▸ Extracted entries

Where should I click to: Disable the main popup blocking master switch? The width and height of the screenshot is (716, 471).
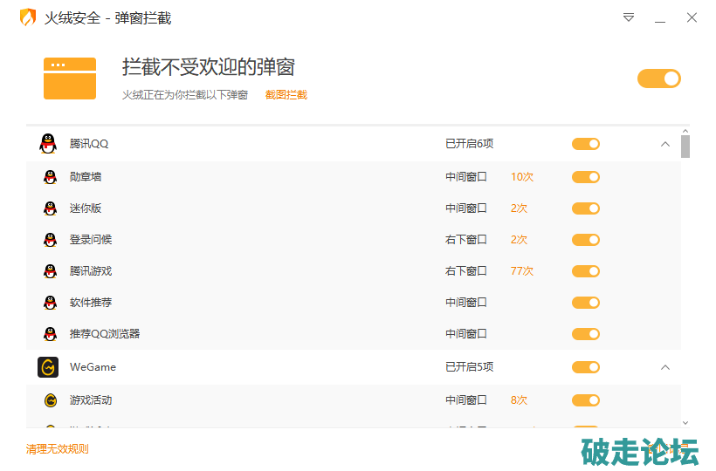(658, 79)
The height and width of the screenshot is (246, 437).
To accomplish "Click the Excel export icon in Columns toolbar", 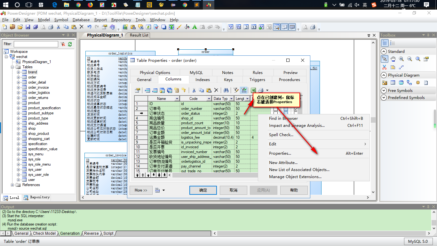I will pyautogui.click(x=253, y=90).
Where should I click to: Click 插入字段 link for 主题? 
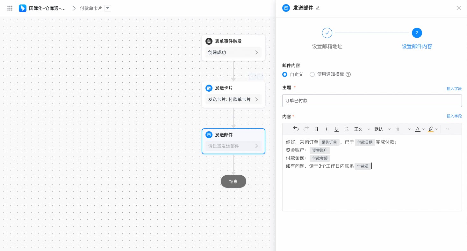[454, 88]
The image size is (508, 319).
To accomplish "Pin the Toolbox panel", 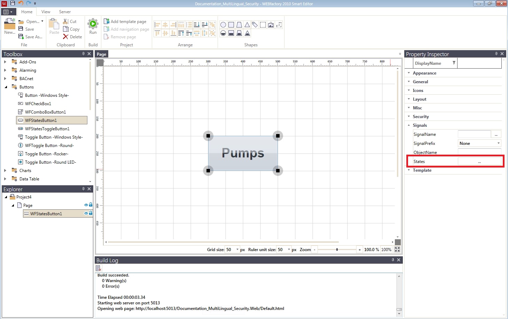I will tap(83, 54).
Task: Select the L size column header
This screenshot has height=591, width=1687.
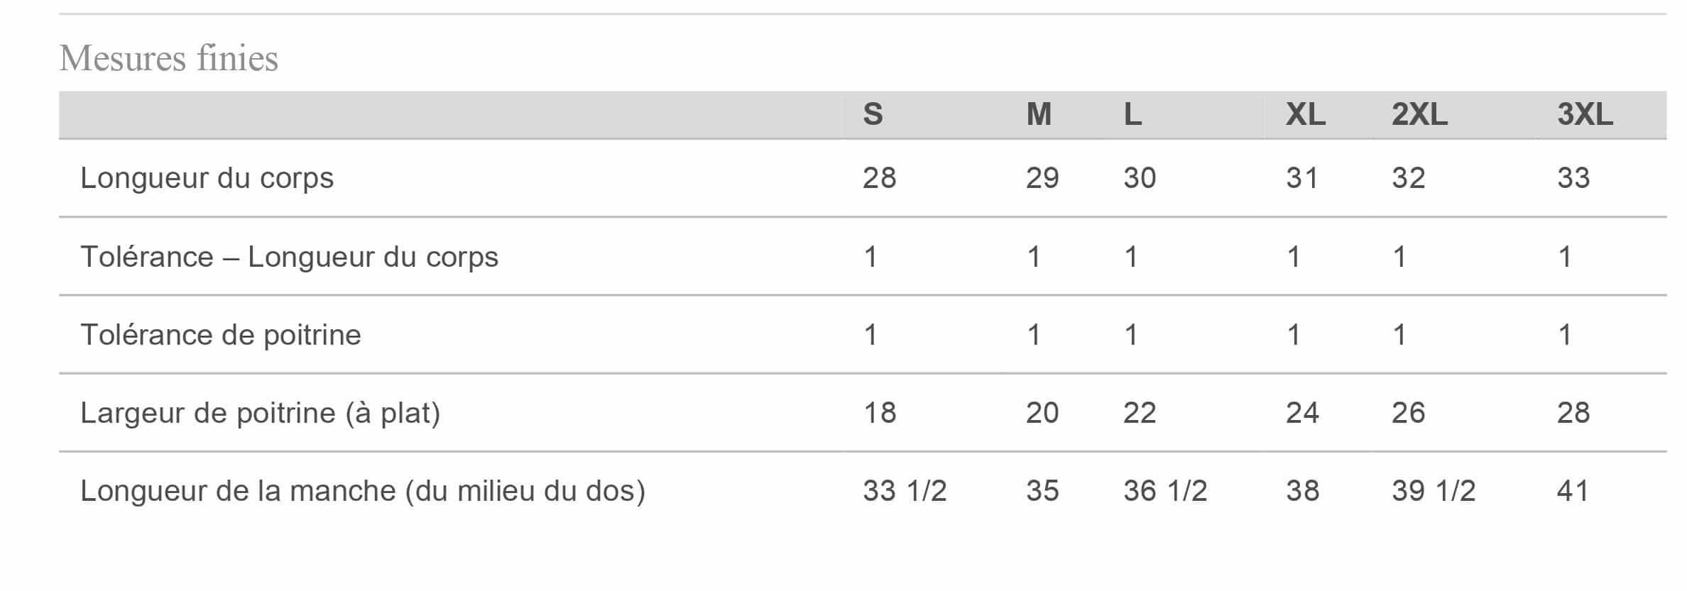Action: [x=1132, y=114]
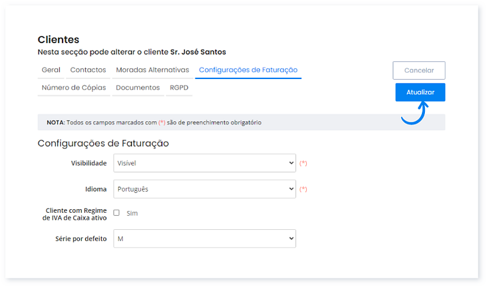Switch to the Documentos tab
The height and width of the screenshot is (287, 487).
[138, 88]
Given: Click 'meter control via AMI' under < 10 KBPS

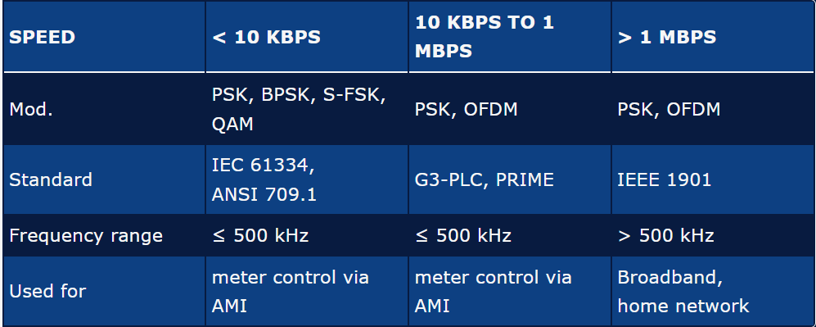Looking at the screenshot, I should pyautogui.click(x=307, y=291).
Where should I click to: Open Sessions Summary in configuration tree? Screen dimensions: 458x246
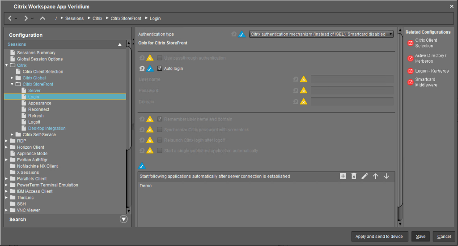click(36, 53)
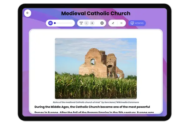Open the Activities button
The width and height of the screenshot is (187, 124).
[x=137, y=23]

▸ Work to complete
The lines from the one containing "Where should I click to: Open" through the final line of the data are to be repeated exactly, with both ends included and all pictures left out.

▸ Final answer
Where should I click to: Open Sessions Summary in configuration tree? Screen dimensions: 458x246
click(36, 53)
Open the Activities button
The width and height of the screenshot is (187, 124).
[x=137, y=23]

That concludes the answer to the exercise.